- [Goal of the exercise]:
What you return must match the listing below exactly.

- [Records]:
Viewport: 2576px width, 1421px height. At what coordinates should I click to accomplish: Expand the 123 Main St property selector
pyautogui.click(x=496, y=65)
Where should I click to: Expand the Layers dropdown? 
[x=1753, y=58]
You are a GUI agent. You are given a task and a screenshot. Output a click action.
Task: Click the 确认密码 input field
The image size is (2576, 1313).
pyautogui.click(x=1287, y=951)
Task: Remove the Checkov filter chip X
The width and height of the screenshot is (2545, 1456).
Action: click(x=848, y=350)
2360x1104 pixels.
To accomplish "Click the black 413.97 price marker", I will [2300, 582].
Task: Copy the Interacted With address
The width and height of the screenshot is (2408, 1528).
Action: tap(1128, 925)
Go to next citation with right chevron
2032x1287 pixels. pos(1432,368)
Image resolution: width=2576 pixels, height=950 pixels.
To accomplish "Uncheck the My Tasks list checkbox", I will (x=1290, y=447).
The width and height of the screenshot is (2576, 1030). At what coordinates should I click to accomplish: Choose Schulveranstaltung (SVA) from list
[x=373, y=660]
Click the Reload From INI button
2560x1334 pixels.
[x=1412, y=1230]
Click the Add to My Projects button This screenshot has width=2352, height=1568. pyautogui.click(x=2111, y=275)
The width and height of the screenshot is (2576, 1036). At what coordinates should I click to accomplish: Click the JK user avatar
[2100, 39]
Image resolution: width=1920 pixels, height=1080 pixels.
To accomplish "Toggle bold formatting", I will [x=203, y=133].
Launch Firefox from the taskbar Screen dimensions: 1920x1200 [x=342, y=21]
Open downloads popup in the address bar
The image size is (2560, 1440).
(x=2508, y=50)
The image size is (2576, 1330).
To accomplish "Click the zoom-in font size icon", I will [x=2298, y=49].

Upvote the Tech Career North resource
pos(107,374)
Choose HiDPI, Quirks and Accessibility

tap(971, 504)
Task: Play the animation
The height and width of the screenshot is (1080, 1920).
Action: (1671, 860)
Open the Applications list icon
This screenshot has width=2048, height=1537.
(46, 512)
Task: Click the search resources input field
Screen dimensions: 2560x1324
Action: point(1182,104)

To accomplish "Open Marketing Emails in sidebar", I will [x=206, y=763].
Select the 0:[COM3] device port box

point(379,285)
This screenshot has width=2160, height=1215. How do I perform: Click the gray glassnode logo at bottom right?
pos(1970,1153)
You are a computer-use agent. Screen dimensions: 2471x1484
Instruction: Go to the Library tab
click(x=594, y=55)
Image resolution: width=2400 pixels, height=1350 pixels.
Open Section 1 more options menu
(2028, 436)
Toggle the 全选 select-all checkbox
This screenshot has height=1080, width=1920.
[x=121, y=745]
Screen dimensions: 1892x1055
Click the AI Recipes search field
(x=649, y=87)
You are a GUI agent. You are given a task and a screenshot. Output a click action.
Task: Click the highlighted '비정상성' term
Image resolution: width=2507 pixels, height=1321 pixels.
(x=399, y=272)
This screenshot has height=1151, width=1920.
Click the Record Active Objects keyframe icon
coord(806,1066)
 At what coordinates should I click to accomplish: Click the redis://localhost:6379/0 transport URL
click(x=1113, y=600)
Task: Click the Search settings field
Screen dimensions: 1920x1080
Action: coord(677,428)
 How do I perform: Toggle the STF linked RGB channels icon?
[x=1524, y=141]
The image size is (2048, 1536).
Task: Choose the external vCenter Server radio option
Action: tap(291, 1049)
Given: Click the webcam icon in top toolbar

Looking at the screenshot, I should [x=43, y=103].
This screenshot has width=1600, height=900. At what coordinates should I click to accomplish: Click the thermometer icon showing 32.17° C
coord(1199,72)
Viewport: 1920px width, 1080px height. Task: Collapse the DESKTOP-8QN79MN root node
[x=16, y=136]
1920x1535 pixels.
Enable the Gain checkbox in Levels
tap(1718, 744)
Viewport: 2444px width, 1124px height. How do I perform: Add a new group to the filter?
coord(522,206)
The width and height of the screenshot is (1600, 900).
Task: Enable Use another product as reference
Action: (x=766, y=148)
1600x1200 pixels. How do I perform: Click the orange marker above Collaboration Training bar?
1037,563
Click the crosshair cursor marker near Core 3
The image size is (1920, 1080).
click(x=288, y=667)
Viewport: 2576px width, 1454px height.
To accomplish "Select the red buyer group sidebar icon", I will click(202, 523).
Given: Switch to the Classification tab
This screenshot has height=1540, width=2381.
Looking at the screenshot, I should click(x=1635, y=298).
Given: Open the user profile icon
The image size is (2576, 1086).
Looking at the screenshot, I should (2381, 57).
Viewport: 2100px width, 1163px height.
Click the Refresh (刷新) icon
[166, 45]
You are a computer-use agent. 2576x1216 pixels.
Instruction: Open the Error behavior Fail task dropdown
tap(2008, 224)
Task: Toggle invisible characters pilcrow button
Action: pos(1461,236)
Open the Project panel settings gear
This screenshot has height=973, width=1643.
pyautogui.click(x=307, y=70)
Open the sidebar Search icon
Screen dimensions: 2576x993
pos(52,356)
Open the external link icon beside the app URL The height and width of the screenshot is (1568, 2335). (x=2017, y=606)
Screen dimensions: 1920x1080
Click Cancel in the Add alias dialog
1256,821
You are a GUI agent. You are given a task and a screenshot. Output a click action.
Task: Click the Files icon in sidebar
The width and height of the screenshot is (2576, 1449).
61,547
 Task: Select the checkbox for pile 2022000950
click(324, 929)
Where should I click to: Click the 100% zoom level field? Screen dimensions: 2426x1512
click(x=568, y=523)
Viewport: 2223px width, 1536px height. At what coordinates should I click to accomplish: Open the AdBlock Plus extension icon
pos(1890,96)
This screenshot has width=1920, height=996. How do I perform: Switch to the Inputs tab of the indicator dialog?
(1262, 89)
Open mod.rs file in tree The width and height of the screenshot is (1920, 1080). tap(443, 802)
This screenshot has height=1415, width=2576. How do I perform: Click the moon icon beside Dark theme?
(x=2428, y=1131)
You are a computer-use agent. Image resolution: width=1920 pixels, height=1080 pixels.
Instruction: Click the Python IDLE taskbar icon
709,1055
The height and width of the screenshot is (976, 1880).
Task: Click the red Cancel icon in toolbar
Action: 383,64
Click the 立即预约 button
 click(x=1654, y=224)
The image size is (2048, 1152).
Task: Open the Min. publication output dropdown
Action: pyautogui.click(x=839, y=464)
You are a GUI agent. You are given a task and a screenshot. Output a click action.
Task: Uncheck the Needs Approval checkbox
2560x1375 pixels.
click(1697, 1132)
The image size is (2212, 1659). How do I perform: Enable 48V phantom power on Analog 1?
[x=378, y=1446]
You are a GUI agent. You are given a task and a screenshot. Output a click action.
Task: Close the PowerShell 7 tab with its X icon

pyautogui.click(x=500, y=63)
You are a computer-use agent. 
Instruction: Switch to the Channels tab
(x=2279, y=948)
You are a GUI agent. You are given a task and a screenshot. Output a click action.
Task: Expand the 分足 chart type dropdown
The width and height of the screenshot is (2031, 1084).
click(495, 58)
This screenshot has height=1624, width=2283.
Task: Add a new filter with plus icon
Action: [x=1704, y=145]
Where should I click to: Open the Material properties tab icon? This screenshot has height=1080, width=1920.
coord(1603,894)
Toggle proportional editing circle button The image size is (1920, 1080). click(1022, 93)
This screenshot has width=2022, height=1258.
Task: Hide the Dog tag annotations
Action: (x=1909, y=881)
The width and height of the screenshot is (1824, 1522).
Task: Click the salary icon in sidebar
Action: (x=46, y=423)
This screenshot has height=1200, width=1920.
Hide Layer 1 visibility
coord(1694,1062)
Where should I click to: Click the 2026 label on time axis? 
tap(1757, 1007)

- [Exercise response]:
Viewport: 2576px width, 1421px height. At what coordinates should I click to accomplish: Expand the 123 Main St property selector
pyautogui.click(x=496, y=65)
Where should I click to: Expand the Layers dropdown? 
[x=1753, y=58]
You are a GUI agent. You are given a task and a screenshot. Output a click action.
Task: Click the 确认密码 input field
The image size is (2576, 1313).
pyautogui.click(x=1287, y=951)
Task: Remove the Checkov filter chip X
The width and height of the screenshot is (2545, 1456).
Action: click(x=848, y=350)
2360x1104 pixels.
To accomplish "Click the black 413.97 price marker", I will [2300, 582].
Task: Copy the Interacted With address
The width and height of the screenshot is (2408, 1528).
Action: tap(1128, 925)
Go to next citation with right chevron
2032x1287 pixels. pos(1432,368)
Image resolution: width=2576 pixels, height=950 pixels.
To accomplish "Uncheck the My Tasks list checkbox", I will (x=1290, y=447).
The width and height of the screenshot is (2576, 1030). At what coordinates should I click to accomplish: Choose Schulveranstaltung (SVA) from list
[x=373, y=660]
Click the Reload From INI button
2560x1334 pixels.
[x=1412, y=1230]
Click the Add to My Projects button This screenshot has width=2352, height=1568. pyautogui.click(x=2111, y=275)
The width and height of the screenshot is (2576, 1036). At what coordinates should I click to accomplish: Click the JK user avatar
[2100, 39]
Image resolution: width=1920 pixels, height=1080 pixels.
To accomplish "Toggle bold formatting", I will [x=203, y=133].
Launch Firefox from the taskbar Screen dimensions: 1920x1200 [x=342, y=21]
Open downloads popup in the address bar
The image size is (2560, 1440).
(x=2508, y=50)
The image size is (2576, 1330).
To accomplish "Click the zoom-in font size icon", I will [x=2298, y=49].

Upvote the Tech Career North resource
pos(107,374)
Choose HiDPI, Quirks and Accessibility

tap(971, 504)
Task: Play the animation
The height and width of the screenshot is (1080, 1920).
Action: (1671, 860)
Open the Applications list icon
This screenshot has width=2048, height=1537.
(46, 512)
Task: Click the search resources input field
Screen dimensions: 2560x1324
Action: point(1182,104)

To accomplish "Open Marketing Emails in sidebar", I will [x=206, y=763].
Select the 0:[COM3] device port box

point(379,285)
This screenshot has width=2160, height=1215. How do I perform: Click the gray glassnode logo at bottom right?
pos(1970,1153)
You are a computer-use agent. Screen dimensions: 2471x1484
Instruction: Go to the Library tab
click(x=594, y=55)
Image resolution: width=2400 pixels, height=1350 pixels.
Open Section 1 more options menu
(2028, 436)
Toggle the 全选 select-all checkbox
This screenshot has height=1080, width=1920.
[x=121, y=745]
Screen dimensions: 1892x1055
Click the AI Recipes search field
(x=649, y=87)
You are a GUI agent. You are given a task and a screenshot. Output a click action.
Task: Click the highlighted '비정상성' term
Image resolution: width=2507 pixels, height=1321 pixels.
(x=399, y=272)
This screenshot has height=1151, width=1920.
Click the Record Active Objects keyframe icon
coord(806,1066)
 At what coordinates should I click to accomplish: Click the redis://localhost:6379/0 transport URL
click(x=1113, y=600)
Task: Click the Search settings field
Screen dimensions: 1920x1080
Action: coord(677,428)
 How do I perform: Toggle the STF linked RGB channels icon?
[x=1524, y=141]
The image size is (2048, 1536).
Task: Choose the external vCenter Server radio option
Action: tap(291, 1049)
Given: Click the webcam icon in top toolbar

Looking at the screenshot, I should [x=43, y=103].
This screenshot has width=1600, height=900. At what coordinates should I click to accomplish: Click the thermometer icon showing 32.17° C
coord(1199,72)
Viewport: 1920px width, 1080px height. Task: Collapse the DESKTOP-8QN79MN root node
[x=16, y=136]
1920x1535 pixels.
Enable the Gain checkbox in Levels
tap(1718, 744)
Viewport: 2444px width, 1124px height. How do I perform: Add a new group to the filter?
coord(522,206)
The width and height of the screenshot is (1600, 900).
Task: Enable Use another product as reference
Action: (x=766, y=148)
1600x1200 pixels. How do I perform: Click the orange marker above Collaboration Training bar?
1037,563
Click the crosshair cursor marker near Core 3
The image size is (1920, 1080).
click(x=288, y=667)
Viewport: 2576px width, 1454px height.
To accomplish "Select the red buyer group sidebar icon", I will click(202, 523).
Given: Switch to the Classification tab
This screenshot has height=1540, width=2381.
Looking at the screenshot, I should click(x=1635, y=298).
Given: Open the user profile icon
The image size is (2576, 1086).
Looking at the screenshot, I should (2381, 57).
Viewport: 2100px width, 1163px height.
Click the Refresh (刷新) icon
[166, 45]
You are a computer-use agent. 2576x1216 pixels.
Instruction: Open the Error behavior Fail task dropdown
tap(2008, 224)
Task: Toggle invisible characters pilcrow button
Action: pos(1461,236)
Open the Project panel settings gear
This screenshot has height=973, width=1643.
pyautogui.click(x=307, y=70)
Open the sidebar Search icon
Screen dimensions: 2576x993
pos(52,356)
Open the external link icon beside the app URL The height and width of the screenshot is (1568, 2335). (x=2017, y=606)
Screen dimensions: 1920x1080
Click Cancel in the Add alias dialog
1256,821
You are a GUI agent. You are given a task and a screenshot. Output a click action.
Task: Click the Files icon in sidebar
The width and height of the screenshot is (2576, 1449).
61,547
 Task: Select the checkbox for pile 2022000950
click(324, 929)
Where should I click to: Click the 100% zoom level field? Screen dimensions: 2426x1512
click(x=568, y=523)
Viewport: 2223px width, 1536px height. At what coordinates should I click to accomplish: Open the AdBlock Plus extension icon
pos(1890,96)
This screenshot has width=1920, height=996. How do I perform: Switch to the Inputs tab of the indicator dialog?
(1262, 89)
Open mod.rs file in tree The width and height of the screenshot is (1920, 1080). tap(443, 802)
This screenshot has height=1415, width=2576. How do I perform: Click the moon icon beside Dark theme?
(x=2428, y=1131)
You are a computer-use agent. Image resolution: width=1920 pixels, height=1080 pixels.
Instruction: Click the Python IDLE taskbar icon
709,1055
The height and width of the screenshot is (976, 1880).
Task: Click the red Cancel icon in toolbar
Action: 383,64
Click the 立即预约 button
 click(x=1654, y=224)
The image size is (2048, 1152).
Task: Open the Min. publication output dropdown
Action: pyautogui.click(x=839, y=464)
You are a GUI agent. You are given a task and a screenshot. Output a click action.
Task: Uncheck the Needs Approval checkbox
2560x1375 pixels.
click(1697, 1132)
The image size is (2212, 1659). How do I perform: Enable 48V phantom power on Analog 1?
[x=378, y=1446]
You are a GUI agent. You are given a task and a screenshot. Output a click action.
Task: Close the PowerShell 7 tab with its X icon

pyautogui.click(x=500, y=63)
You are a computer-use agent. 
Instruction: Switch to the Channels tab
(x=2279, y=948)
You are a GUI agent. You are given a task and a screenshot. Output a click action.
Task: Expand the 分足 chart type dropdown
The width and height of the screenshot is (2031, 1084).
click(495, 58)
This screenshot has height=1624, width=2283.
Task: Add a new filter with plus icon
Action: [x=1704, y=145]
Where should I click to: Open the Material properties tab icon? This screenshot has height=1080, width=1920.
coord(1603,894)
Toggle proportional editing circle button The image size is (1920, 1080). click(1022, 93)
This screenshot has width=2022, height=1258.
Task: Hide the Dog tag annotations
Action: (x=1909, y=881)
The width and height of the screenshot is (1824, 1522).
Task: Click the salary icon in sidebar
Action: (x=46, y=423)
This screenshot has height=1200, width=1920.
Hide Layer 1 visibility
coord(1694,1062)
Where should I click to: Click the 2026 label on time axis? 
tap(1757, 1007)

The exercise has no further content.